• Provided material:
* * * *
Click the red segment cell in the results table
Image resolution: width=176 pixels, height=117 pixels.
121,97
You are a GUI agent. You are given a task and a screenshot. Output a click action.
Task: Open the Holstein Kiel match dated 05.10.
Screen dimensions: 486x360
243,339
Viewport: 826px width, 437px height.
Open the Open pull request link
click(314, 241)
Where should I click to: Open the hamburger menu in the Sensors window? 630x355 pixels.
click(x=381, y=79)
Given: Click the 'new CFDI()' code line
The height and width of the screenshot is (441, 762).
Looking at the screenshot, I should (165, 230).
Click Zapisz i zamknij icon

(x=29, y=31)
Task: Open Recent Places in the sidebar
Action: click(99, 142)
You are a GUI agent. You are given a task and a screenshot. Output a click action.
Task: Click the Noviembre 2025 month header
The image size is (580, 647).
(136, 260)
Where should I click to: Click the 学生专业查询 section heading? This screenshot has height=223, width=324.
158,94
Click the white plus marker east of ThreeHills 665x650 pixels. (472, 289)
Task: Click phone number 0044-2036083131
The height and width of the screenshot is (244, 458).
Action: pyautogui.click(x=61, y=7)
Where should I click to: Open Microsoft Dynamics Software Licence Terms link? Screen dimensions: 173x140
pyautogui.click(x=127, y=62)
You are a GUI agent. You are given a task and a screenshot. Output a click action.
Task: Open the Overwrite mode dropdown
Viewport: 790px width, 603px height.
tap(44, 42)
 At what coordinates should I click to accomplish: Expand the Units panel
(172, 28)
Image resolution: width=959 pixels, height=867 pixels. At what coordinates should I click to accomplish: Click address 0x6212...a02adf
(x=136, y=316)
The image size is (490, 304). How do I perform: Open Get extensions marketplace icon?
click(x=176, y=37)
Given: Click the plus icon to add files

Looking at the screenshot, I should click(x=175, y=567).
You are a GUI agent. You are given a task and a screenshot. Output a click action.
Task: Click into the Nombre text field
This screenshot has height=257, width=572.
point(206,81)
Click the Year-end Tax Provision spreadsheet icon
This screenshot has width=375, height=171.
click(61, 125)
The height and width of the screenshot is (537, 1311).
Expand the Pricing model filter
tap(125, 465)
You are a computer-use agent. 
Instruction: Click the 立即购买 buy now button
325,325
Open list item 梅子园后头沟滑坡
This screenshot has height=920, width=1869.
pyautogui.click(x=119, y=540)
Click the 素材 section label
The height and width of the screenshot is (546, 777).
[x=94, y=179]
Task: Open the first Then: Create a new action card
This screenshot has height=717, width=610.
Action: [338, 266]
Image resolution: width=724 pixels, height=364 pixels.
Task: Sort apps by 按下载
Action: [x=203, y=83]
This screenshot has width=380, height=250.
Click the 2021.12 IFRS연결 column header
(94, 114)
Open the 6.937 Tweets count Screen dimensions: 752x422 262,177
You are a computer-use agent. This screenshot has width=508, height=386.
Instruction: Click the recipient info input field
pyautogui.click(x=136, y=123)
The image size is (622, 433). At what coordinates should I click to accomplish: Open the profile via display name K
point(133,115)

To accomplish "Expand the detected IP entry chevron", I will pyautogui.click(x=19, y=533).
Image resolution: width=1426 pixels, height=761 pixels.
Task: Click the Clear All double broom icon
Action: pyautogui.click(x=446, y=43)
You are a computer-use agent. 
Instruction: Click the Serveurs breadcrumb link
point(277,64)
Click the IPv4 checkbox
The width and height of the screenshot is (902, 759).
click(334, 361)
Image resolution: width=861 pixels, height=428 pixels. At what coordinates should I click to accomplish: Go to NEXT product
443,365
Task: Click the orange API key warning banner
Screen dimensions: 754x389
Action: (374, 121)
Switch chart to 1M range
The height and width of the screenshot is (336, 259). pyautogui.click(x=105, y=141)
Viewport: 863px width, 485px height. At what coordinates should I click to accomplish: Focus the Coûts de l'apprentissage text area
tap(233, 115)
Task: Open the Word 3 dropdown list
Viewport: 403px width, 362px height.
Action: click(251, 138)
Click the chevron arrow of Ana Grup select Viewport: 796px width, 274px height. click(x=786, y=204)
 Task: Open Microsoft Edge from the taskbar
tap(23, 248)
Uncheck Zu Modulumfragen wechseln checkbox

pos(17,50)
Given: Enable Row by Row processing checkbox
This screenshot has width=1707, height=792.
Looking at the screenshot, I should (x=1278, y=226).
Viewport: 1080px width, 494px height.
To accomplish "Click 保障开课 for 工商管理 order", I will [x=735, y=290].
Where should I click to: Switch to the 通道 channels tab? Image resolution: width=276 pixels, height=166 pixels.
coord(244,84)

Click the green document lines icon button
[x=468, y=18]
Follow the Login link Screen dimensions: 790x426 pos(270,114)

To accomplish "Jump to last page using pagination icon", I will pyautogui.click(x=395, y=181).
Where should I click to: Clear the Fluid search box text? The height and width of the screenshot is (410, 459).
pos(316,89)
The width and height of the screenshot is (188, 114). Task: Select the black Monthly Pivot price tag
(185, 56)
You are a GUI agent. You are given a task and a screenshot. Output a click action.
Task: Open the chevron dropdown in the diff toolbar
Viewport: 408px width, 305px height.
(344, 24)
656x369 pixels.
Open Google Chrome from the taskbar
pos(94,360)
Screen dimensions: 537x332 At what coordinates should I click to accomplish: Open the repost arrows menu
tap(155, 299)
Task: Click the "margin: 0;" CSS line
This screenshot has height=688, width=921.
* * * *
• Description of the task:
The answer must consist solely of the number of lines in the entries that contain the word "dropdown".

• Response below:
3